Grand Forks man — a staple at Blues on the Red — passes away

When Peggy Dores, of Grand Forks, arrived at Town Square on July 27, she did what she had done at every other festival thus far — she looked for her friend, Ray Ganyo. But this time, Ganyo was nowhere to be found.

By: Jasmine Maki, Grand Forks Herald

While people danced and laughed with their friends and family at the Blues on the Red summer concert series, one attendee sat near the front of the crowd, wiping away tears.

When Peggy Dores, of Grand Forks, arrived at Town Square on July 27, she did what she had done at every other festival thus far — she looked for her friend, Ray Ganyo.

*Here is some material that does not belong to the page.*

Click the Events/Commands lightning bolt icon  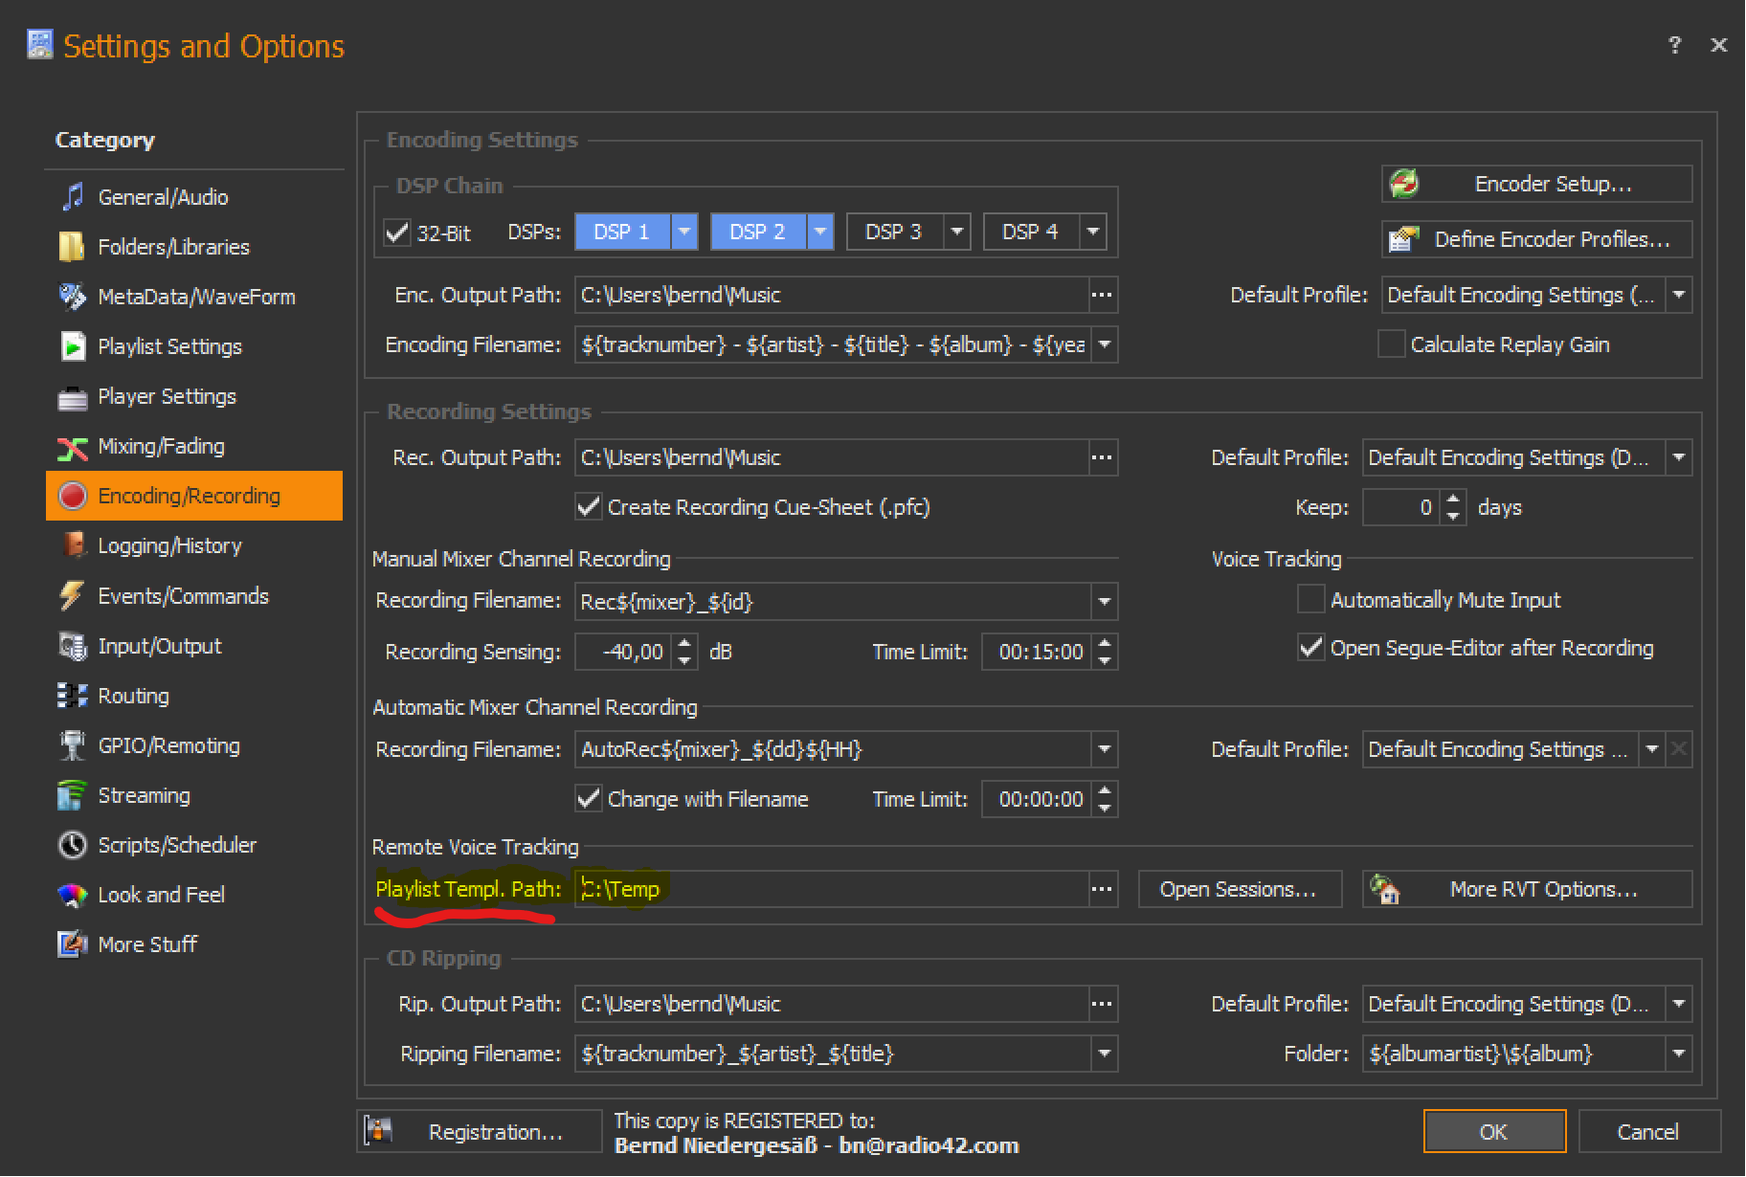coord(72,596)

But this time, Ganyo was nowhere to be found.

Dores soon discovered her beloved friend and “blues brother” would no longer be joining her at festivals. Ganyo died in his bed early July 27.

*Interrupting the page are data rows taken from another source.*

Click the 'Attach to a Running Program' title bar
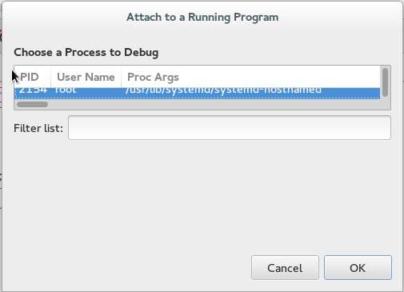This screenshot has height=292, width=404. pos(202,17)
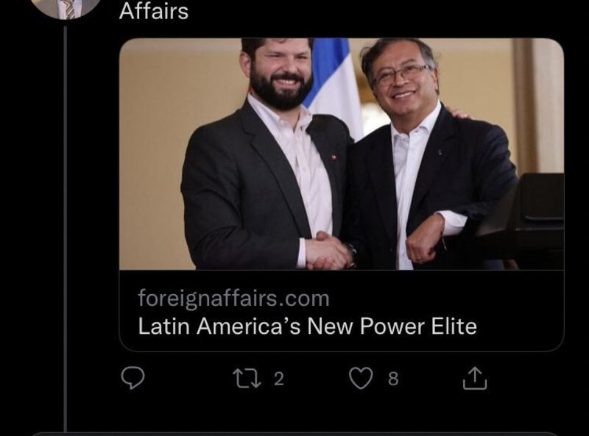Tap the bearded man in the article photo
This screenshot has width=589, height=436.
click(263, 157)
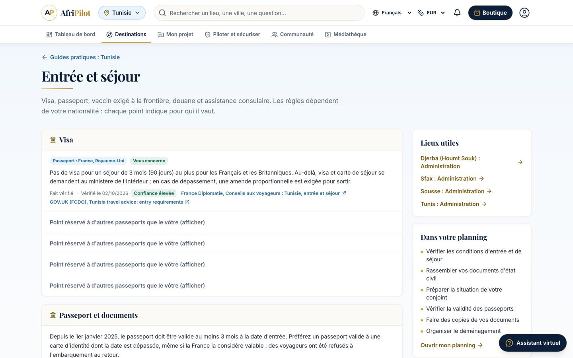The image size is (573, 358).
Task: Open the user account profile icon
Action: [x=524, y=13]

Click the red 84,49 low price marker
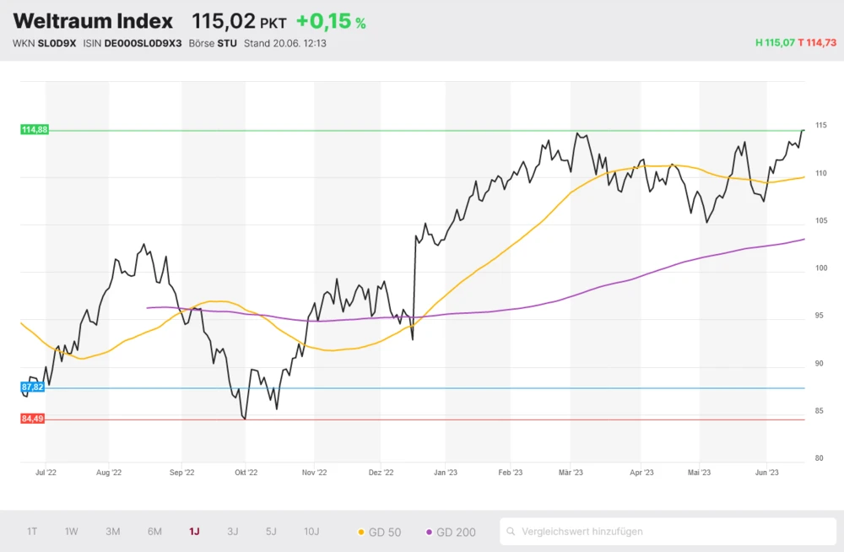click(x=33, y=419)
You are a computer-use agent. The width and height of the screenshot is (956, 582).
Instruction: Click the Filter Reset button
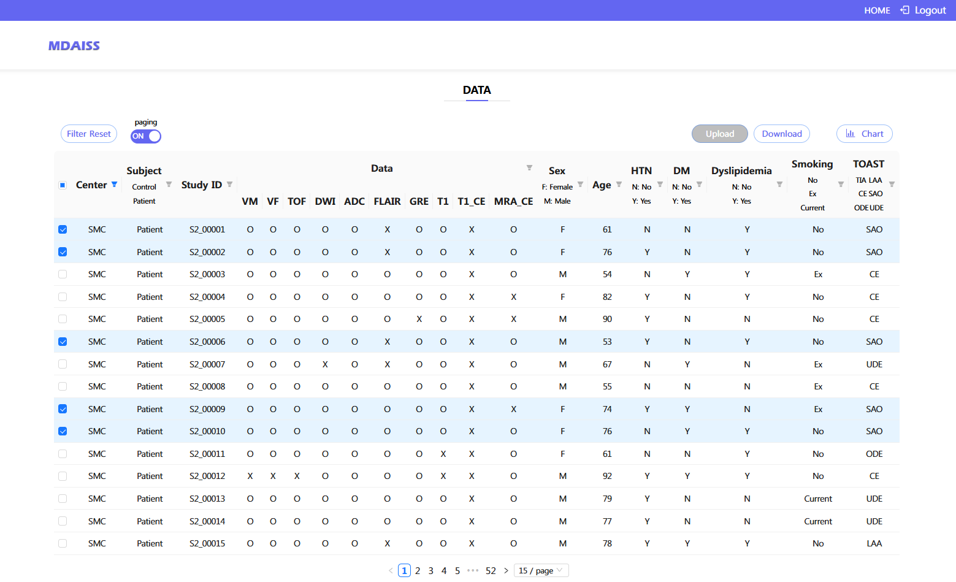[89, 134]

As Dores sat listening to the music, she remembered all the times she and Ganyo had shared. Dores met Ganyo when she worked as a secretary at UND. He was working toward a master’s degree in social work at the time.

They occasionally would talk on campus, but it wasn’t until they bumped into each other at a Blues on the Red event that they began forming a friendship.

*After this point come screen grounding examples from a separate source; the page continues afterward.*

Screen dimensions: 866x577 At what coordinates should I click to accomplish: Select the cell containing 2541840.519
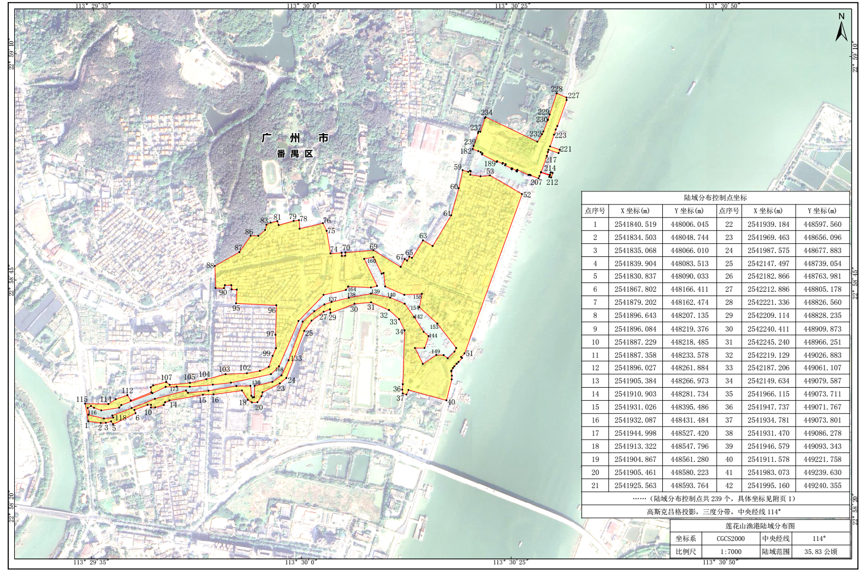pos(635,224)
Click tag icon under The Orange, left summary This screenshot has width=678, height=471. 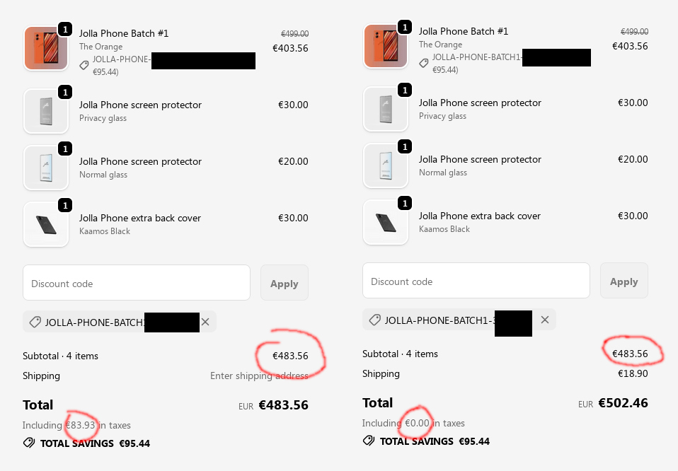point(84,65)
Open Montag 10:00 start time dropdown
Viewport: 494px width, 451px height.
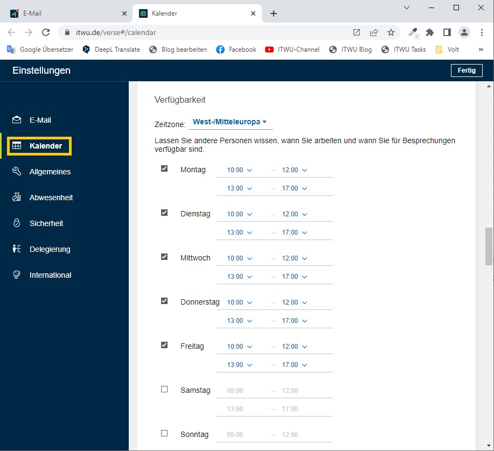239,170
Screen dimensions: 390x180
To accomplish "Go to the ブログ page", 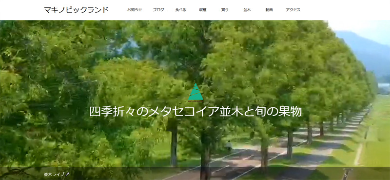I will click(x=158, y=10).
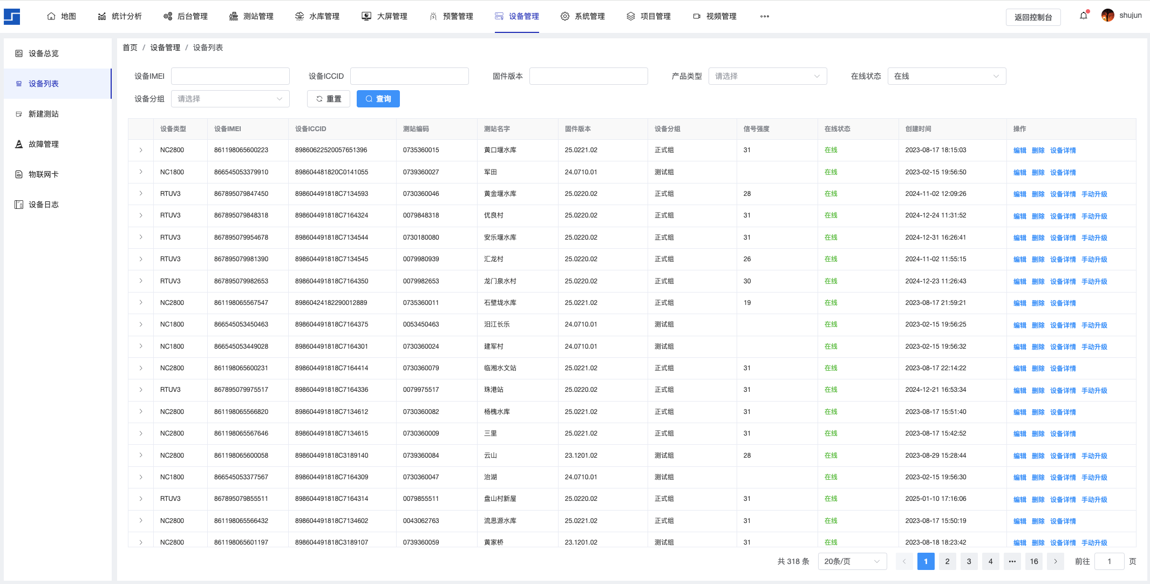Click the notification bell icon
This screenshot has height=584, width=1150.
pyautogui.click(x=1083, y=16)
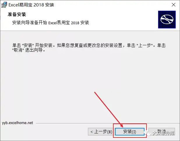
Task: Click the WeChat watermark logo icon
Action: 148,133
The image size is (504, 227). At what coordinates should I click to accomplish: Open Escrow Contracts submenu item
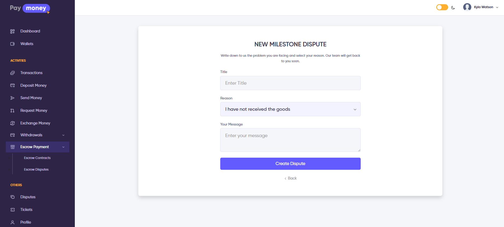[x=37, y=158]
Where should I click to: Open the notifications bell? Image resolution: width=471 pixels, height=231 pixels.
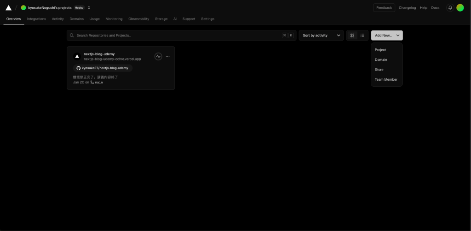(x=450, y=8)

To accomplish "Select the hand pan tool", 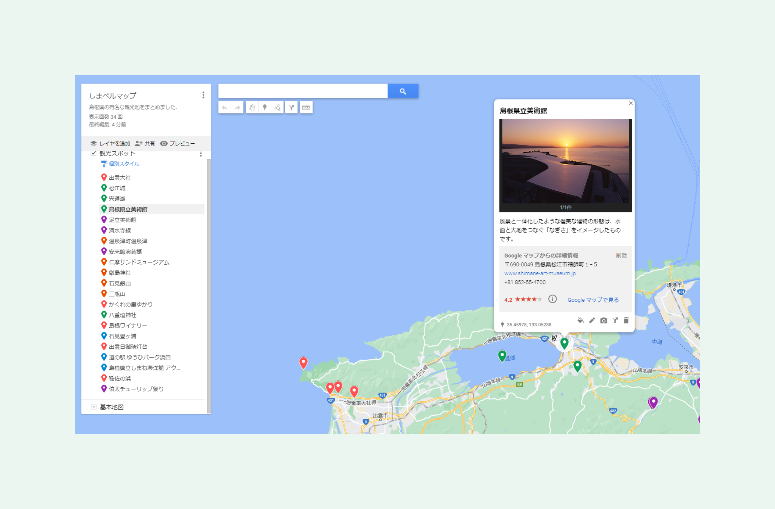I will tap(252, 108).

“We just started going to blues festivals together,” Dores said. “It was a special friendship.”

Community members and event organizers came to recognize the duo, who were both wheelchair-bound and always sat near the front of the stage.

A full life

Ganyo became paralyzed from the chest down in 1981. He was on a weekend camping trip near New Braunfel, Texas, when he dove off a bridge into the Guadalupe River. He broke his neck, leaving him paralyzed.

“He led a pretty full life considering his disability,” said Marlene Dvorak, Ganyo’s mother. “I never heard him say, ‘why did this happen to me.’ He tried to learn as much as he could about his disability and how to cope with it. He was an inspiration to many people.”

Ganyo was involved in the mayor’s Community on Employment of People with Disabilities and was presented with “The Most Outstanding Handicap Citizen of the Year Award” in 2000.

Dvorak said Ganyo was a staunch UND hockey supporter and attended as many home games as he could. He also enjoyed hunting, which he had recently taken up. Dvorak said Ganyo had made friends in North Dakota who would pick him up and take him hunting. She said they were always helpful in making sure he got a deer.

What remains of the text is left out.